Those sheets – that is, the ones bearing the Prov term – are all comparably organized, each earmarking and cross-tabbing its first 19 records by medical speciality aggregates and waiting times, these expressed in one-week intervals. The next, 20th record then vertically sums the per-week totals; the remaining records break out the data by individual hospitals.

Those 20 aggregating rows loose a familiar complication upon the data sets, at for the pivot tablers among you. As per previous discussions, the rows in effect double-count the patient figures, by duplicating the hospital-by-hospital totals. And again, for the pivot-table minded, the weekly wait fields could have been more serviceably sown in a single field, for reasons which recalled numerous times.
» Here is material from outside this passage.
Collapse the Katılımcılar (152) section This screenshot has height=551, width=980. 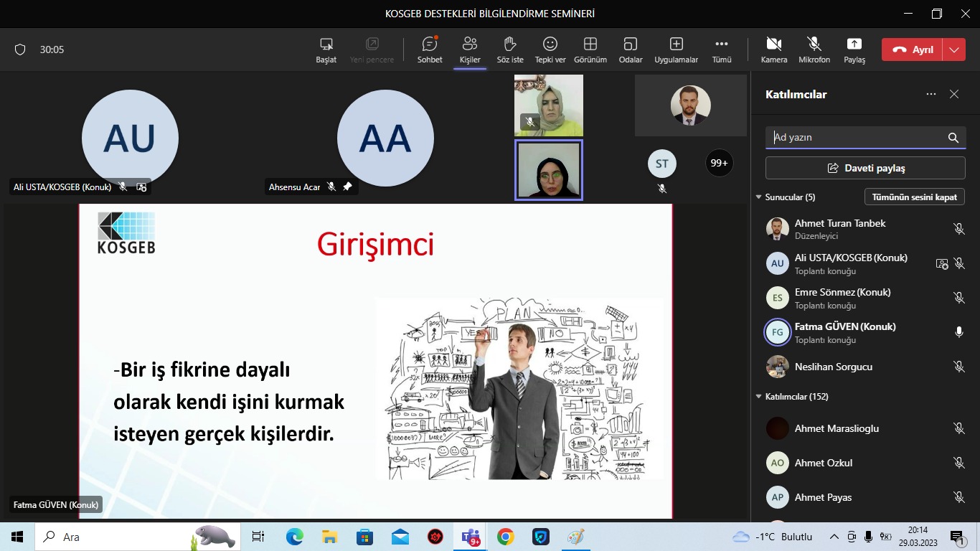coord(759,397)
But those impediments don’t daunt all efforts at analysis. You’ll observe the GT 00 to 18 Weeks SUM fields posted to the far reaches of the PROV sheets, these tabulating the numbers of patients obliged to wait up to 18 weeks for the respective attentions described in the sheets. I began to wonder, then, if an efficient formulaic way to measure patient waits for any number of weeks could be drawn up, and I came up with two (and there are others).

That is, I want to be able to learn for example how many General Surgery patients had to wait up to 14 weeks for treatment, by empowering the user to enter any medical specialty and week-wait duration (I’m assuming here that the wait is to be invariably measured from the inception of the wait – 0 weeks).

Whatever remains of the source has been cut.